71 At the intermediate diet the prosecution and the defence are required to advise the court of their state of preparation and the case will then proceed on the trial date. In some circumstances it may be necessary to adjourn the trial at this stage, and fix new intermediate and trial dates.

72 At any stage in the proceedings the accused person may choose to change a plea of not guilty to one of guilty. However where the case proceeds to trial, at the conclusion of evidence the judge (the sheriff in the sheriff court, or a lay justice or stipendiary magistrate in the district court) is required to reach a verdict of guilty, not guilty or not proven. Whether following a plea of guilty or a conviction after trial, the court may immediately proceed to sentence the person or alternatively adjourn the case for pre-sentence reports.

Solemn procedure

73 Solemn procedure applies in the prosecution of more serious cases. The accused person will first appear in the sheriff court and at this stage the prosecutor will arrange for service of a petition containing the charge(s) against him/her. At the first calling of the case the accused person may make a declaration (which may include admitting to or denying the charge) but may not enter a plea. In some cases the prosecutor may decide to question him/her before the sheriff. This is known as a judicial examination and must be restricted to clarifying any statement made by the person and to establishing whether a special defence is likely to be advanced at trial. The prosecutor will usually ask for the person to be committed for further examination. The court will then remand him/her either in custody or on bail.

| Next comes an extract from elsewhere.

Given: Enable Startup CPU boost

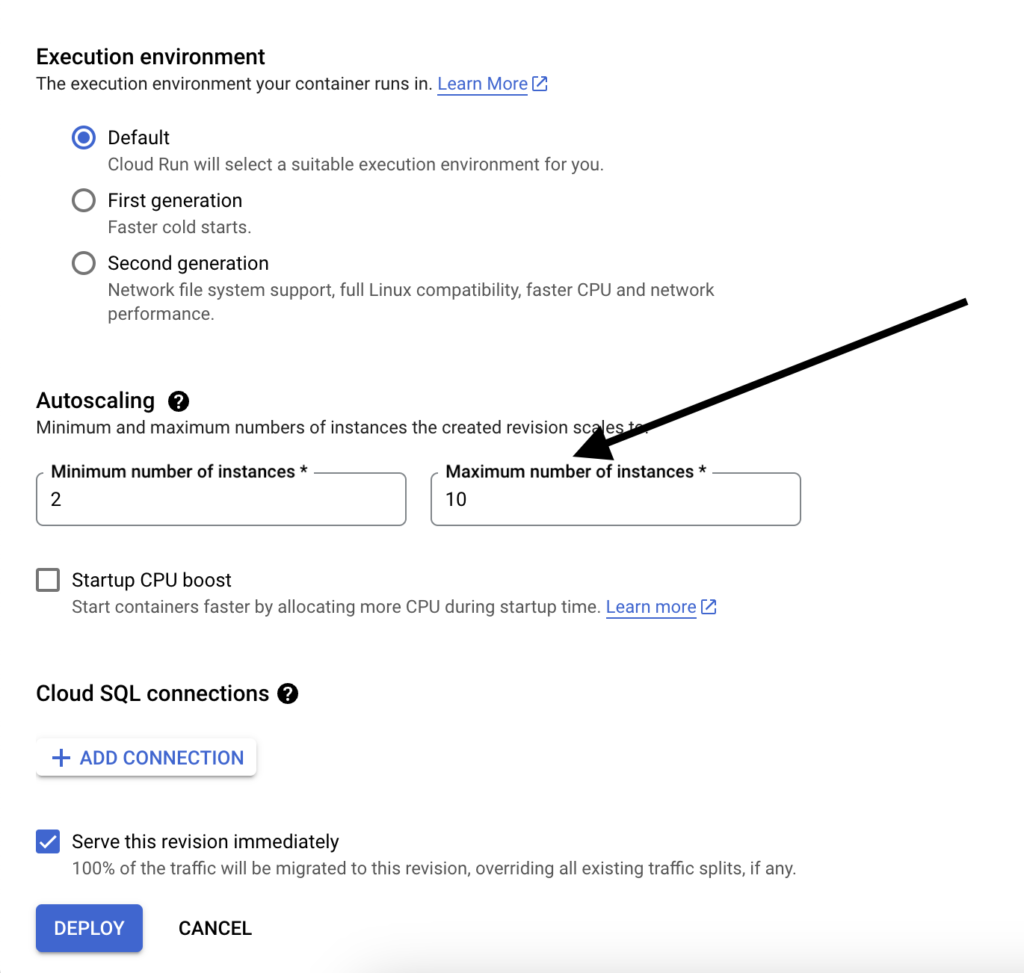Looking at the screenshot, I should tap(47, 580).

74 Where the accused person is remanded in custody, he/she must appear again in the sheriff court within eight days. At this stage the prosecutor will ask for him/her to be fully committed for trial and the court will again either remand him/her in custody or on bail. Where the accused person is remanded in custody the trial must commence in the sheriff court within 110 days from the date of full committal and in the High Court within 140 days from the date of full committal.

75 Prior to the trial, the prosecutor further investigates the case, which may involve interviewing witnesses, and assesses the available evidence and whether it is appropriate to proceed with a prosecution. These findings and recommendations are considered by Crown Counsel who decide whether to continue the proceedings further or not.

76 When solemn proceedings are taken in the sheriff court or High Court, an indictment is served on the accused person, which is the document containing details of the charge(s) and is presented in the name of the Lord Advocate.

77 Preliminary diets are held in all solemn cases prior to the date of the trial. These provide the court an opportunity to assess the state of preparation of the prosecution and defence for the trial and also allows an accused person to raise any legal challenge to the proceedings if he/she so wishes. In solemn proceedings in the sheriff court, this diet is called a "First Diet" and in the High Court it is called a "Preliminary Hearing".

78 The accused person can intimate by letter his intention to plead guilty at an early stage and he can tender his/her plea of guilty at an accelerated diet, making the trial unnecessary. Where the case proceeds to trial, at the conclusion of the evidence, the jury are required to reach a verdict of not guilty, guilty or not proven. Subsequent to a plea of guilty or a conviction, as in summary proceedings, the court may immediately proceed to sentence the person, or alternatively adjourn the case for pre-sentence reports.